A Marriage of Convenience
Lisbeth Barlow has never much cared for the notion of marriage--all duty and appearances and submitting to one's husband. But when Lord Thomas Kepley arrives one morning to ask for her hand, he has none of those conventions in mind. He wants only to evade the marriage his father has arranged for him. And for her help in this matter, Lisbeth can enjoy all the benefits of marrying quality without suffering any of the bother--as Lord Thomas will be off to rejoin Wellington's army in Portugal the next day.Kepley's father, the Marquess of Aylsham, hasn't the slightest patience, however, with Thomas's defiant behavior, and when Lisbeth bears a child who does not have the Kepley birthmark, Aylsham believes he has more than sufficient reason to discredit her.

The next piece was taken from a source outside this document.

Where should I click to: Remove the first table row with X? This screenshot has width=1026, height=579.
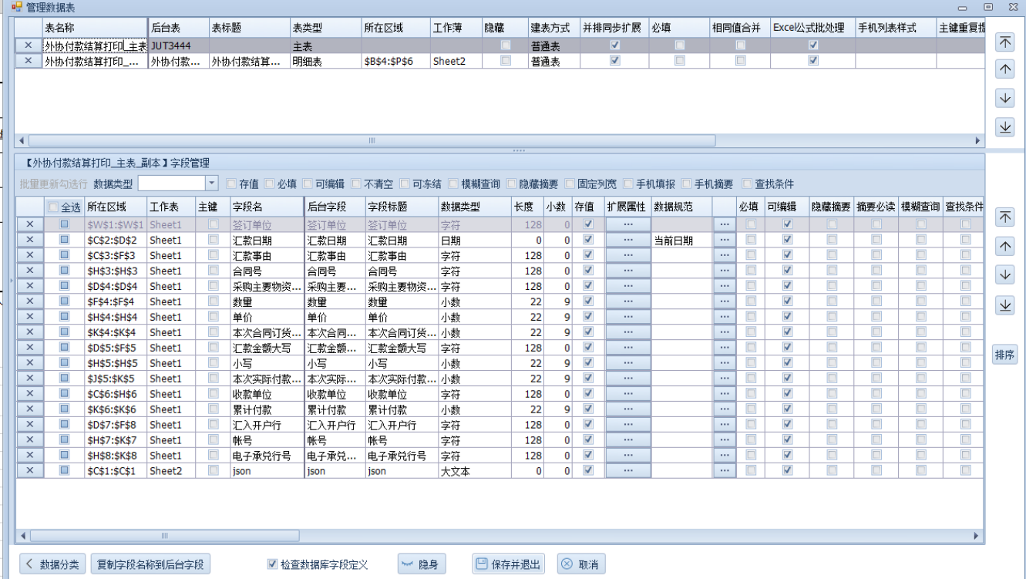coord(29,45)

But the more the marquess tries to break them apart, the more Lisbeth and Thomas
learn how much trust, love, and happiness can be found in their all too practical union.

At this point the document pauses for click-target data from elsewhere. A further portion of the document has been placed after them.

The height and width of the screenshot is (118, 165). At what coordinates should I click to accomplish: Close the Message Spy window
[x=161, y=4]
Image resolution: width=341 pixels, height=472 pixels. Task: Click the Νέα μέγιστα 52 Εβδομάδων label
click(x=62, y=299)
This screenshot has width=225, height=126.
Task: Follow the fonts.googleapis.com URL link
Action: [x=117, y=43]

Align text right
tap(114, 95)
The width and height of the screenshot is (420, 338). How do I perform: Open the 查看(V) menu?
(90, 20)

He quickly leaves for the battle front and stays away for many months during which his parents do not accept his marriage or the baby that Lisbeth gives birth to and she has to leave in his old and ruined estate sewing clothes to make ends meet.
When Thomas finally returns he also refuses to accept that the baby is his and believes Lisbeth played him false. Despite that he wants to make the marriage work and only asks her to tell him what happened and why she betrayed him. Lisbeth has a hard time understanding what is happening and feels rightfully wounded that no one believes her. Unfortunately the lack of a birthmark that all male babies of her husband's family bear prevents her husband from believing her.

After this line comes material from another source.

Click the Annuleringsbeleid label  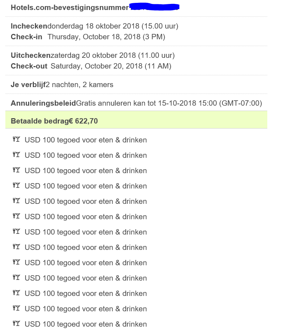pyautogui.click(x=43, y=103)
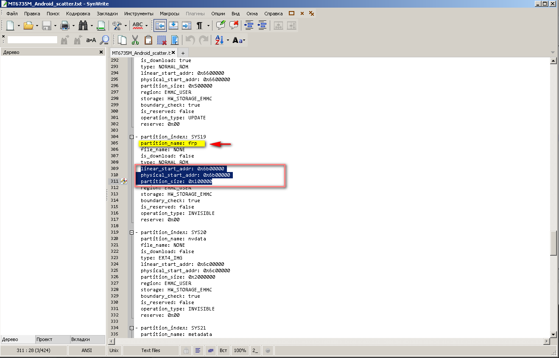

The story seemed to be stuck at this point with both of them stubborn and determined to maintain their view of events. It is clear that they do deal well with each other but since they are determined not to bend the HEA seems difficult. But the author does manage to solve this with a plot twist that I have to confess I did not see coming. It's always nice in this sort of book to be pleasantly surprised and just because of that I'm going to grade it a bit higher than I initially thought of...
There's a subplot involving Thomas being a spy and another about Lisbeth's aunt but I have to confess I didn't feel they added much to the story.